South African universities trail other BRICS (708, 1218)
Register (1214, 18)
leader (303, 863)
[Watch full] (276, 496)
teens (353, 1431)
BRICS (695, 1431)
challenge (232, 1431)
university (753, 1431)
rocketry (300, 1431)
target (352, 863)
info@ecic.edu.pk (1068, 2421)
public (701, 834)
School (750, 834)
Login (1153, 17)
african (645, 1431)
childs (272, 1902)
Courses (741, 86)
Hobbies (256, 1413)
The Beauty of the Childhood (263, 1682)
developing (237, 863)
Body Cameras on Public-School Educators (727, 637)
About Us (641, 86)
****
> _What is expected_: Copy every record exactly, with nothing added or dropped.

> _Finished task_:
South African universities trail other BRICS (708, 1218)
Register (1214, 18)
leader (303, 863)
[Watch full] (276, 496)
teens (353, 1431)
BRICS (695, 1431)
challenge (232, 1431)
university (753, 1431)
rocketry (300, 1431)
target (352, 863)
info@ecic.edu.pk (1068, 2421)
public (701, 834)
School (750, 834)
Login (1153, 17)
african (645, 1431)
childs (272, 1902)
Courses (741, 86)
Hobbies (256, 1413)
The Beauty of the Childhood (263, 1682)
developing (237, 863)
Body Cameras on Public-School Educators (727, 637)
About Us (641, 86)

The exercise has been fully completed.